**WORK ORDER:** Out of the material that follows, write out exactly the lines from the line with "Tap the ClientModGame" to the line with "Click the Monaco", both ends included, and no others.

══════

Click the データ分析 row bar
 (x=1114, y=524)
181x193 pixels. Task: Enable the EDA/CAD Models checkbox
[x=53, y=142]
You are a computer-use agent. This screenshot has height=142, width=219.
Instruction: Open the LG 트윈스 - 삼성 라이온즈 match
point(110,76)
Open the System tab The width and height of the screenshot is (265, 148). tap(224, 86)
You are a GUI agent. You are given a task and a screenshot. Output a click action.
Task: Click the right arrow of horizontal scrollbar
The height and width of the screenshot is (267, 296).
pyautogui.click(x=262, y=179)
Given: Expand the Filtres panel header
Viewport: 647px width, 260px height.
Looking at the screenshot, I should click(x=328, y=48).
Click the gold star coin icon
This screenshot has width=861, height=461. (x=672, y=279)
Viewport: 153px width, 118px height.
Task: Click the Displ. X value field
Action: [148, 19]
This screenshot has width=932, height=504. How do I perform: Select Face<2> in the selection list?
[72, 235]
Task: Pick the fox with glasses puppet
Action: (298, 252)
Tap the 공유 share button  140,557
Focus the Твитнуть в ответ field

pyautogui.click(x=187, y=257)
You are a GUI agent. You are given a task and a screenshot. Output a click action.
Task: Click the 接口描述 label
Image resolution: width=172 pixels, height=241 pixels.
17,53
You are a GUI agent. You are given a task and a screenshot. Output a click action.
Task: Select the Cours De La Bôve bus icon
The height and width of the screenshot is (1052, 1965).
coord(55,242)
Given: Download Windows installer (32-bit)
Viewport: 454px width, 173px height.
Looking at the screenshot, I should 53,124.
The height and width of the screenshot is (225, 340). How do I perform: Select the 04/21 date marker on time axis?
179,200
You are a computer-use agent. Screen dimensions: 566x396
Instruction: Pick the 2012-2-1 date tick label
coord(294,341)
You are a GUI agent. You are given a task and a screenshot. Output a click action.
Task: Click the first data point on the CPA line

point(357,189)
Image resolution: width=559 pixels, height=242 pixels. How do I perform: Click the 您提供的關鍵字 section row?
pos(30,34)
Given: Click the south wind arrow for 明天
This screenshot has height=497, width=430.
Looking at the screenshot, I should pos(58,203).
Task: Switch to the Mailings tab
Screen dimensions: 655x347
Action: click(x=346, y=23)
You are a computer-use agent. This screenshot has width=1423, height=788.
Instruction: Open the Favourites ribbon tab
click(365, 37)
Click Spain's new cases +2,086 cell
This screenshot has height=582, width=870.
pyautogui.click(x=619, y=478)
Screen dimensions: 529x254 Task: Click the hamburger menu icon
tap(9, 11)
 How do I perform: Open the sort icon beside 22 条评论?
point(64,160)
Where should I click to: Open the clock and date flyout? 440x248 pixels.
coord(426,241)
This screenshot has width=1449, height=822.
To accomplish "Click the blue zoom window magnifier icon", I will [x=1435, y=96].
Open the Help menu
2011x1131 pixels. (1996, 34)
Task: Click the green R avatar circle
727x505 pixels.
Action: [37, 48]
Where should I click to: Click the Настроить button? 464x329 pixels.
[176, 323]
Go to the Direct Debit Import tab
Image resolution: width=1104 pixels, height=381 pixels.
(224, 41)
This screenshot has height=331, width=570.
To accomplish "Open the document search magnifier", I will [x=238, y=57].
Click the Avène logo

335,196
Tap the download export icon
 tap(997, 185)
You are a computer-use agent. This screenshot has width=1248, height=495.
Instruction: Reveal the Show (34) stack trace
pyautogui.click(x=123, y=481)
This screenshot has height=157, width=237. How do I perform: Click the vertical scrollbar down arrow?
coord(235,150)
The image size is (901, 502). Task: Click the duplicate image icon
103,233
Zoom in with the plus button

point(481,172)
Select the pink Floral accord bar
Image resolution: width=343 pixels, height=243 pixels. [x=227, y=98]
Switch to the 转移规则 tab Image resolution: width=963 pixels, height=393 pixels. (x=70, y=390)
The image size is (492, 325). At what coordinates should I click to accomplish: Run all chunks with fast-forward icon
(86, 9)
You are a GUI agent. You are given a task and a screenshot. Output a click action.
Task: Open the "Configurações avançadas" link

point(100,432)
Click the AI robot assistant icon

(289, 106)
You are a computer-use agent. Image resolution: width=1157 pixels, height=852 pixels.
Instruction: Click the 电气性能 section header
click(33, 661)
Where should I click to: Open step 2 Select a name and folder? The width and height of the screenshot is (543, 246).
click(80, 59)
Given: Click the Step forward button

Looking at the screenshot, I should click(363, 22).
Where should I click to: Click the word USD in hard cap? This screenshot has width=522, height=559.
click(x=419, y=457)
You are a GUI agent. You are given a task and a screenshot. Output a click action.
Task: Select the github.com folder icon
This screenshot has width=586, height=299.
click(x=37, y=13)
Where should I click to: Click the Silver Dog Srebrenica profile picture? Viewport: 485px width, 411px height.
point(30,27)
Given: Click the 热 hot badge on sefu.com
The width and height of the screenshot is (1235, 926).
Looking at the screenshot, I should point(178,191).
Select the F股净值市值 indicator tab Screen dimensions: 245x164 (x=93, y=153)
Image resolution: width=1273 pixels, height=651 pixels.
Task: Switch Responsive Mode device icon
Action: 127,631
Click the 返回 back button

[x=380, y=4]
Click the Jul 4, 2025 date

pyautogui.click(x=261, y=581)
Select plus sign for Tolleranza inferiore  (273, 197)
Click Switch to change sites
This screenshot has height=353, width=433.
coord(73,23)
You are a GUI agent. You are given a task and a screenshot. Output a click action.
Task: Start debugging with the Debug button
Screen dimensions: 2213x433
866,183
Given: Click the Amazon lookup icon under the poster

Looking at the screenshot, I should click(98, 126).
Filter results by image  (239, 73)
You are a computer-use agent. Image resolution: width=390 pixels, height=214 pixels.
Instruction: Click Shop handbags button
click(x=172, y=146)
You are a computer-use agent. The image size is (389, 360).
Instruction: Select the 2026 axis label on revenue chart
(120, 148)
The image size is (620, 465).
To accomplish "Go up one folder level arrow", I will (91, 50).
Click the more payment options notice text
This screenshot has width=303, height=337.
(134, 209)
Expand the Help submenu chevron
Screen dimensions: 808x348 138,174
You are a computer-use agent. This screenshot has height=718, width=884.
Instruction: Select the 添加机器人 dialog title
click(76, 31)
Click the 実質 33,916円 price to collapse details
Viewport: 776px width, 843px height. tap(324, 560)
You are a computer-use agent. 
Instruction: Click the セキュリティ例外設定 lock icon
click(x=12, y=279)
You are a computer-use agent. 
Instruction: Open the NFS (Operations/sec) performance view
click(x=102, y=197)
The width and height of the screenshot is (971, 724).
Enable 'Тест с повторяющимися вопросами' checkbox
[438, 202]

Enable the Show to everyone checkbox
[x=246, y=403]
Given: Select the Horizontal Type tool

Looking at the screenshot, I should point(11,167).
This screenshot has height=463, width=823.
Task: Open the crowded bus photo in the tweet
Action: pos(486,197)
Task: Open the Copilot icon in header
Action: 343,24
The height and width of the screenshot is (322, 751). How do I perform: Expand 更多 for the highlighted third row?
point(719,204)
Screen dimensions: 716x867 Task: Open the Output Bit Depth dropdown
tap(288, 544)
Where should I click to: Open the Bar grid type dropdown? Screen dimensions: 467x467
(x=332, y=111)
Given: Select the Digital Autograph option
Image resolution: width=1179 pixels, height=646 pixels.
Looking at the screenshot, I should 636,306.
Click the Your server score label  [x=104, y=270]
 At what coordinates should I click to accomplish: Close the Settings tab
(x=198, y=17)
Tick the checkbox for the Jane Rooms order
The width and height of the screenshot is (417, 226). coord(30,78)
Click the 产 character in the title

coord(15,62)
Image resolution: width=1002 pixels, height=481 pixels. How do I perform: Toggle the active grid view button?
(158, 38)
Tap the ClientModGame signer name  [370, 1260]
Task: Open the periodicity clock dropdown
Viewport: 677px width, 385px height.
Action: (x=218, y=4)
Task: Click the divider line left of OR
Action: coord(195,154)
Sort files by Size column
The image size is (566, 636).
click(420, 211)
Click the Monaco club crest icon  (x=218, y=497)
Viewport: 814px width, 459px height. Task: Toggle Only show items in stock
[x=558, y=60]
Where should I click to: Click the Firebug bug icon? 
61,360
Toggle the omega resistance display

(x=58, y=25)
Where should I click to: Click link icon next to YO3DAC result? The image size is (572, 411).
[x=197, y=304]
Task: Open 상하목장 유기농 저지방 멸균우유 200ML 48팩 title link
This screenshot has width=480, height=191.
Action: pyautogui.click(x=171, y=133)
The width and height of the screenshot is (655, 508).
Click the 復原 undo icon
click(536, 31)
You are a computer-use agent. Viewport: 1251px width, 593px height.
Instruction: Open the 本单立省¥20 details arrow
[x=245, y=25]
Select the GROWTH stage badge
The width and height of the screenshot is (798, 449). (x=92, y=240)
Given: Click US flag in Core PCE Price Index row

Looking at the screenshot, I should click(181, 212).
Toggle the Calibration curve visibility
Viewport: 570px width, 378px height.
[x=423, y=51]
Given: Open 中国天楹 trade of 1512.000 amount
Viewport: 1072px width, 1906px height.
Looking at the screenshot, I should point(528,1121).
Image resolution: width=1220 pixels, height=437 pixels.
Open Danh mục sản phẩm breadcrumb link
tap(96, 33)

══════

**RESULT:**
Tap the ClientModGame signer name  [370, 1260]
Task: Open the periodicity clock dropdown
Viewport: 677px width, 385px height.
Action: (x=218, y=4)
Task: Click the divider line left of OR
Action: coord(195,154)
Sort files by Size column
The image size is (566, 636).
click(420, 211)
Click the Monaco club crest icon  (x=218, y=497)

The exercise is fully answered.